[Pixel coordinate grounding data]
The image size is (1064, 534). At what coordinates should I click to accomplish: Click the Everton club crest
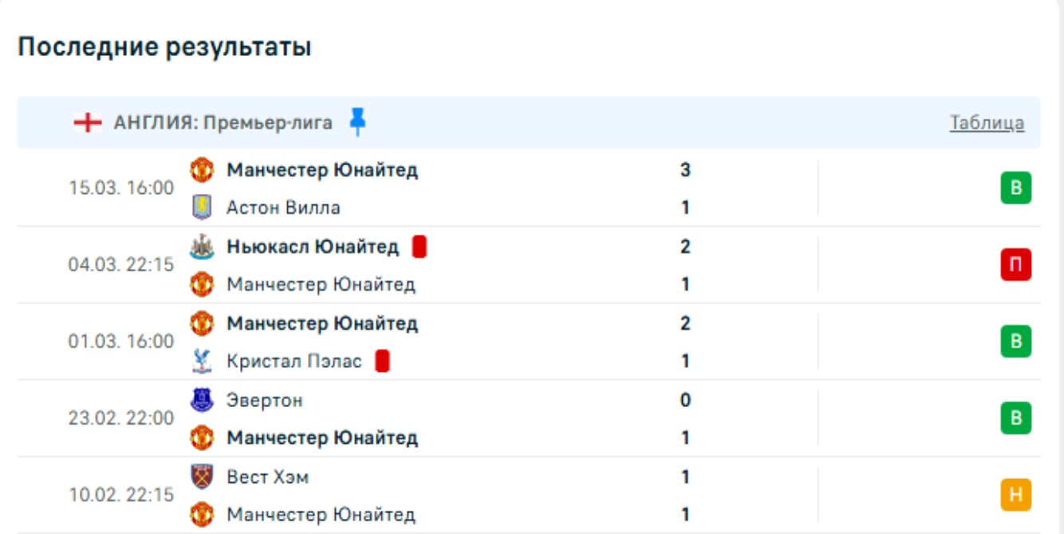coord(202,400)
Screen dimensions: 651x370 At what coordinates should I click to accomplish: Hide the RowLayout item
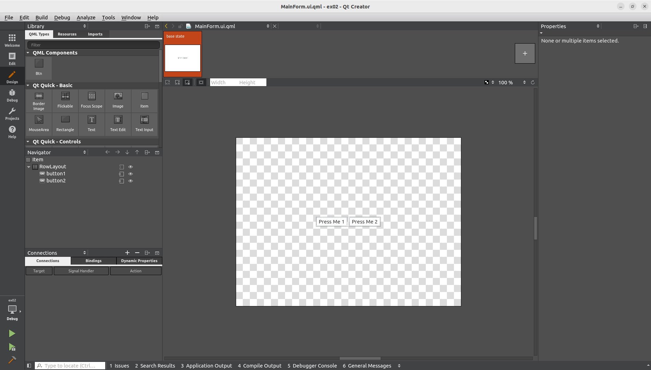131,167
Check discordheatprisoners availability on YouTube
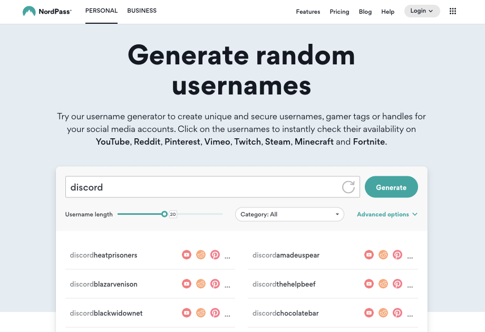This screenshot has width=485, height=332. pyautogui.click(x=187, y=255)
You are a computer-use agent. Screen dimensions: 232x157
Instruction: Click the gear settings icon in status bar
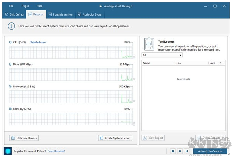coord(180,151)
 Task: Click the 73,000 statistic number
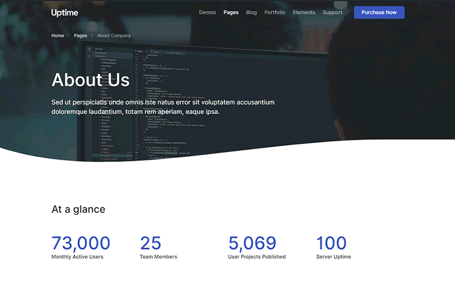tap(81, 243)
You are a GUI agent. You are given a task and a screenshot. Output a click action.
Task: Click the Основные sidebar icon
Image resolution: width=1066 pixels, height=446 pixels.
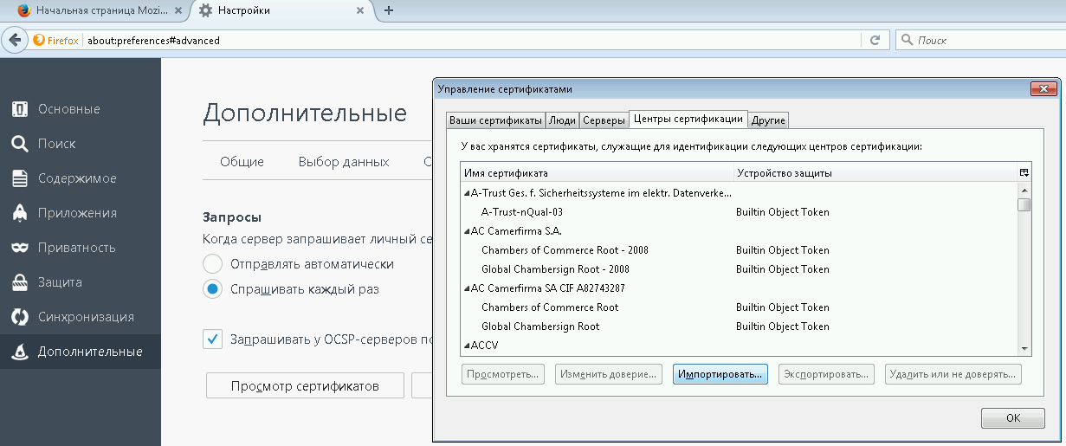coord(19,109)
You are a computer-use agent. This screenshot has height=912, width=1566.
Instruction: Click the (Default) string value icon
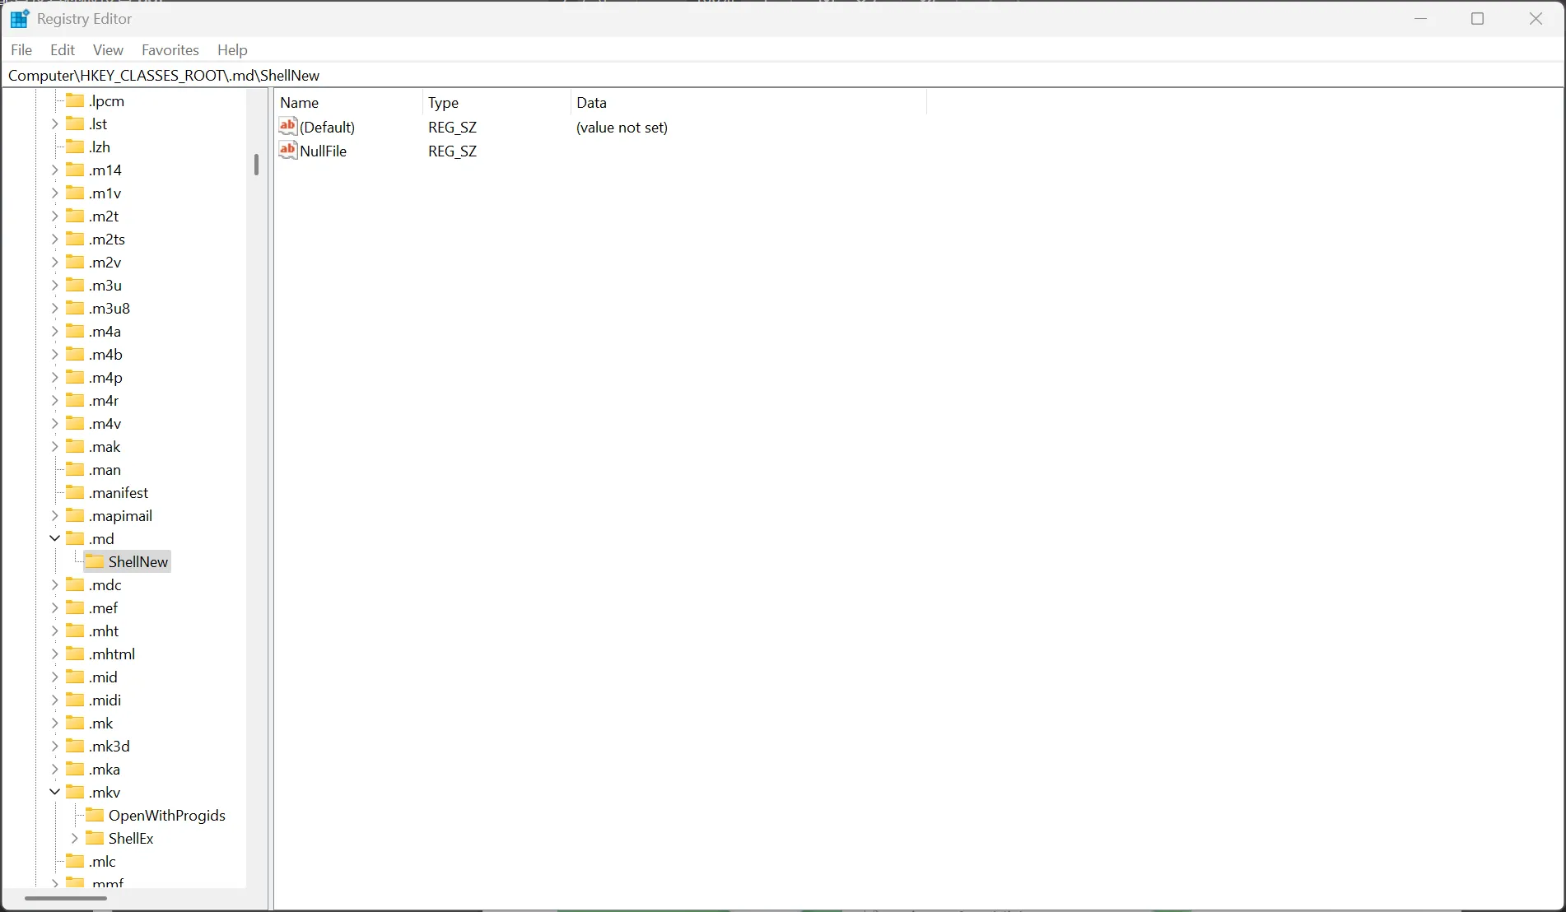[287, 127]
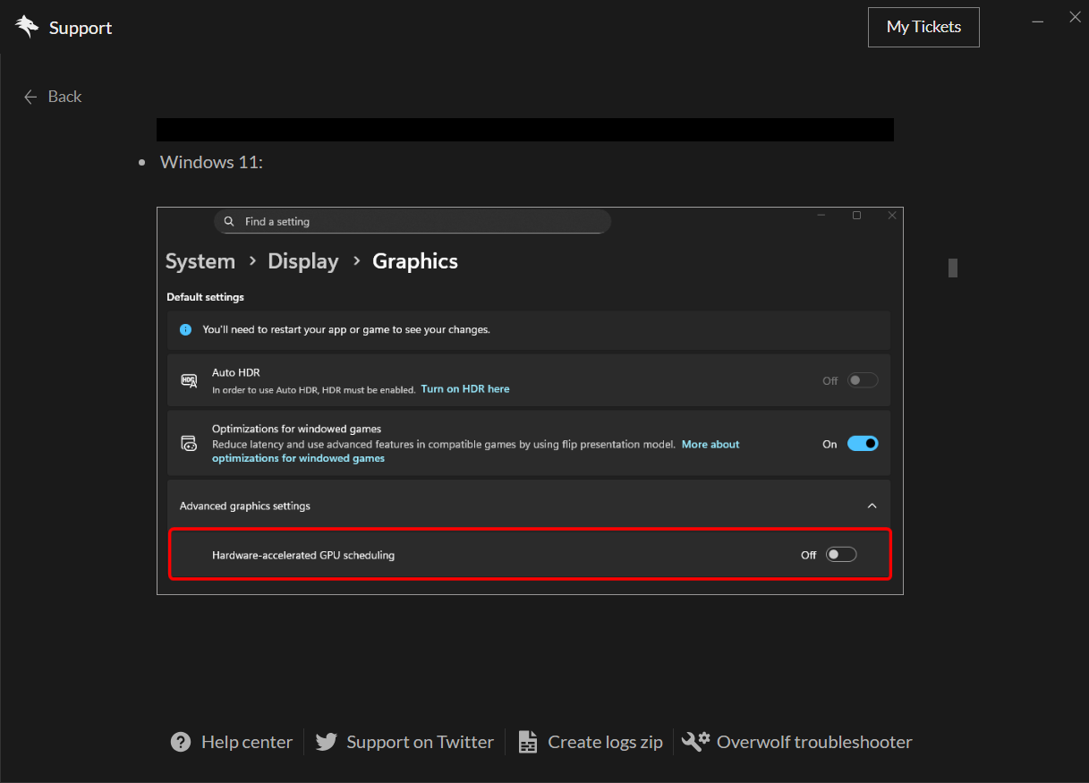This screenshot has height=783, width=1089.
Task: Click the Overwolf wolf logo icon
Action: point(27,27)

• [WHAT NEEDS TO BE DONE]: Print each entry shown above with exact wording and no pictures.

• [TASK OUTPUT]:
The image size is (1064, 534). At what coordinates should I click to accomplish: Click the Everton club crest
coord(202,400)
Screen dimensions: 651x370 At what coordinates should I click to accomplish: Hide the RowLayout item
131,167
Check discordheatprisoners availability on YouTube
This screenshot has width=485, height=332. pyautogui.click(x=187, y=255)
You are a computer-use agent. Screen dimensions: 232x157
Instruction: Click the gear settings icon in status bar
coord(180,151)
 Task: Click the 73,000 statistic number
tap(81, 243)
You are a GUI agent. You are given a task and a screenshot. Output a click action.
Task: Click the Основные sidebar icon
Image resolution: width=1066 pixels, height=446 pixels.
coord(19,109)
You are a computer-use agent. This screenshot has height=912, width=1566.
Instruction: Click the (Default) string value icon
[287, 127]
This screenshot has height=783, width=1089.
Task: Click the Overwolf wolf logo icon
Action: point(27,27)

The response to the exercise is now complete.